Sid González erinnerte sich daran, dass er vor einigen Tagen noch darüber sinniert hatte, ob in dem Spindelraumer womöglich intelligente Pilze auf sie warteten. Das hatte er für eine lächerliche Idee gehalten. Und tatsächlich, genau das war es auch. Aber aus einem ganz anderen Grund als zunächst gedacht: Die Wirklichkeit war viel bizarrer. Denn intelligente Pilze konnte man sich wenigstens noch vorstellen, irgendwie, wenn man genügend Comics kannte. Aber … das hier? Dieses geschuppte Zylinder-Ding?

Da kamen ihm die silbrigen Scheiben schon wieder viel realer vor. Klar, eine Übersetzungsmaschine in dieser Qualität, das wäre vor Kurzem unfassbar gewesen, aber wenn man bedachte, was die Arkoniden vermochten, überraschte einen so schnell nichts mehr. Sid jedenfalls beschloss, seine Übersetzungsscheibe keinesfalls mehr herzugeben.

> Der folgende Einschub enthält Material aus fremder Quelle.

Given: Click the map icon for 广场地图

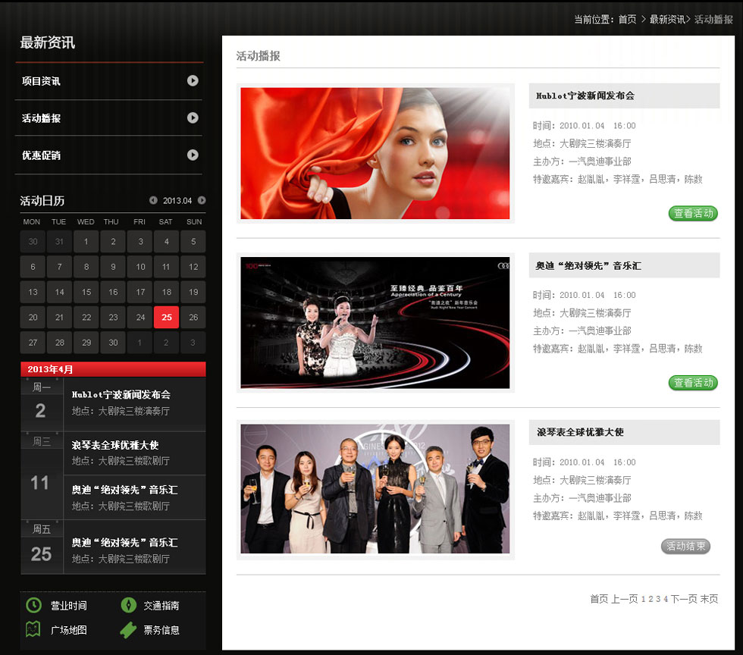Looking at the screenshot, I should coord(33,629).
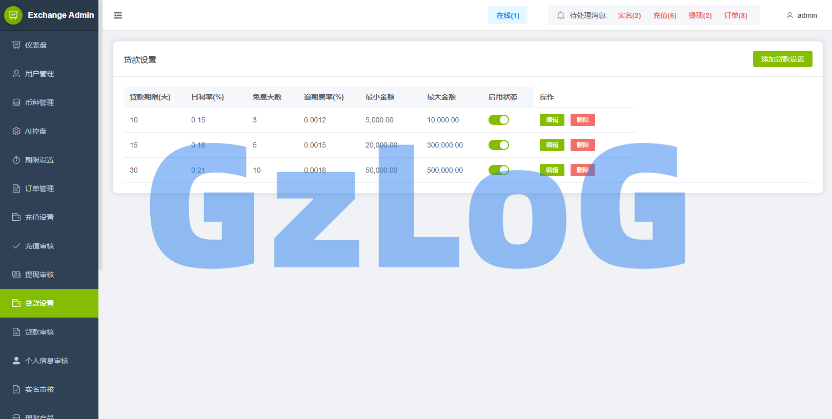
Task: Click 删除 for the 30-day loan
Action: [x=583, y=170]
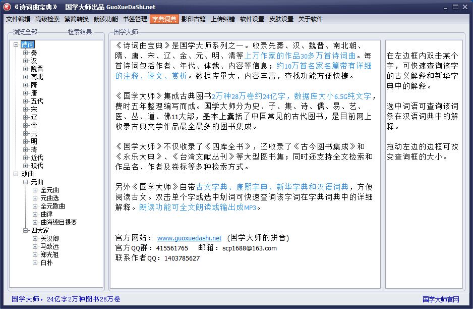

»Ich habe Ihnen etwas zu sagen!«, sagte, nein, schrie Reginald Bull in diesem Augenblick an seiner Seite den Fremden entgegen. Sid konnte sein Entsetzen, ja, seine Angst förmlich spüren, seit vor wenigen Momenten die ersten Beiboote das Spindelschiff verlassen hatten und in alle Richtungen davongejagt waren. Wahrscheinlich befürchtete Bull, dass diese kleinen Raumer über den Großstädten in Position gingen und anfingen, alles in Schutt und Asche zu schießen.

Sid hingegen kamen diese Leute nicht sonderlich bedrohlich vor. Die Fantan sahen fremdartig und grotesk aus, aber seiner Meinung nach nicht schrecklich oder gefährlich. Nicht wie Monster. Klar, das sagte eigentlich nichts über ihre Gesinnung aus, aber Sid hatte da dieses – Gefühl. Und wenn sie Zerstörung hätten anrichten wollen, warum waren sie dann erst mal mit ihrem Hauptschiff gelandet? Sid empfand vor allem Faszination, und er kam sich vor wie in einem seiner Träume von einer besseren Zukunft.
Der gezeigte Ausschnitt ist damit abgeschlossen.